Measures to safeguard the funds of payment service users, in case it applies.
Governance arrangements and internal control mechanisms.
Procedure to monitor, handle and follow up on security incidents and security-related customer complaints.
Security policy document.
Professional indemnity insurance or comparable guarantee for payment initiation services and account information services.
This information is essential to understand the business model and functioning of the services provider. We consider that this information will allow the supervisor to anticipate risks and request mitigation measures prior to starting operations. Regarding this last issue, we would like to highlight the importance of not allowing these service providers to start operating until the registry/authorisation process is complete. To ensure this, we would like to suggest EBA to extend the guidelines to include new provisions stating that this registry will not be completed until the Competent Authority has assessed all the information required by these guidelines.
In this regard, we would like to remark the potential evolution of PIS, AIS and e-money providers.
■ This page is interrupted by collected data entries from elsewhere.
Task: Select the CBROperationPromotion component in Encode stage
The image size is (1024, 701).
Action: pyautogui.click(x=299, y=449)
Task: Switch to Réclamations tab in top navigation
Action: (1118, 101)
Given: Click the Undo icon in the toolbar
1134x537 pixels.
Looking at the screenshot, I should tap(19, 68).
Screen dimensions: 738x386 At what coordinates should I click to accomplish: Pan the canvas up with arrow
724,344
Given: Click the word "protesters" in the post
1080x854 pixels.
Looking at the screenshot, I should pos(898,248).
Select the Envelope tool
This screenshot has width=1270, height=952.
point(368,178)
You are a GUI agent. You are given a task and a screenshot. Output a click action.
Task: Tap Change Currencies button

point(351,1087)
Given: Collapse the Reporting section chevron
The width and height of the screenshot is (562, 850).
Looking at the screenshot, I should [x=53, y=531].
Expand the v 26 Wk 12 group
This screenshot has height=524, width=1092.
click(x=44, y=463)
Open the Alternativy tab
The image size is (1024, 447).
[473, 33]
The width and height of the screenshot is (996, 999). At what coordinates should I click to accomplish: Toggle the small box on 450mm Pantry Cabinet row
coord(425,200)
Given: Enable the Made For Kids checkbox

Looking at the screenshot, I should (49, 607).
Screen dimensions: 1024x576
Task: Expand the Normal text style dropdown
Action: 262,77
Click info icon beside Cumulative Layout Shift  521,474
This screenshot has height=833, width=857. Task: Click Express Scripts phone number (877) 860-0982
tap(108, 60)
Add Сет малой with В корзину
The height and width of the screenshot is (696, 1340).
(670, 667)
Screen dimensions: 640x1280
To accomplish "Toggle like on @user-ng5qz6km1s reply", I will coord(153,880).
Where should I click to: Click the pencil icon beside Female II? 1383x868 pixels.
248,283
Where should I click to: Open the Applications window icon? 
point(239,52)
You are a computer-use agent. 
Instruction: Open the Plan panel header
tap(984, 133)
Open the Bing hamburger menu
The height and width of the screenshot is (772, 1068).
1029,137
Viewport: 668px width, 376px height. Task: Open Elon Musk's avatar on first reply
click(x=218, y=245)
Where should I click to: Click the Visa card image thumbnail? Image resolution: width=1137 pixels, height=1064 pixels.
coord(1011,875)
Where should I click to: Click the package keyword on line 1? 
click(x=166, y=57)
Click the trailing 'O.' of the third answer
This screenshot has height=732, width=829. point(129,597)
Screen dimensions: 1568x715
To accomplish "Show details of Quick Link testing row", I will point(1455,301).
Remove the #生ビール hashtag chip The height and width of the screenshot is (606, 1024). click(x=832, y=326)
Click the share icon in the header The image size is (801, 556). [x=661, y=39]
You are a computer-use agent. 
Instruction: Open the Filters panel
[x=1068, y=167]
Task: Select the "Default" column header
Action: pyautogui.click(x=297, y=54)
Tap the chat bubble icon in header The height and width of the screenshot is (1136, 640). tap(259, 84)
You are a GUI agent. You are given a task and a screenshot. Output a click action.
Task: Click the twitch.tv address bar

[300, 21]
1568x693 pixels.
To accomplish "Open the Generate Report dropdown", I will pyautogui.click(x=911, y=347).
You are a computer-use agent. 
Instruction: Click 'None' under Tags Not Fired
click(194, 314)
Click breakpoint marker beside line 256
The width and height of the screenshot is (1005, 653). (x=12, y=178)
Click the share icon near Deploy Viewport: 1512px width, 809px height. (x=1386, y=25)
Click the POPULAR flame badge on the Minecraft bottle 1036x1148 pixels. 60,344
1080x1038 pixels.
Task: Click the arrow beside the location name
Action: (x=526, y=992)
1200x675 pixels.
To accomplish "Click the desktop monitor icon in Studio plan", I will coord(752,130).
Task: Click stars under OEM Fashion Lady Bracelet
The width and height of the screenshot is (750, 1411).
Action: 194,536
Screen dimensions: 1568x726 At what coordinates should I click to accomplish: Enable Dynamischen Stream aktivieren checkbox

In this regard, any changes in their business model that might affect the services provided under PSD2, as well as any changes related to any of the requirements mentioned in these guidelines, must be informed and verified by the authority.
Finally, we agree with EBA’s approach to establish a level playing field for AIS, PIS, and electronic money institutions in these guidelines. We would suggest the EBA to consider the inclusion of references to providers engaged in exchange services between virtual currencies and fiat currencies" and "custodian wallet providers", in the case that these providers become obliged entities under the Anti-money Laundering Directive.
It is our understanding that both categories of service providers, when conducting business from within the EU, typically operate under either PSP or EMI licenses in consideration of associated fiat currencies services."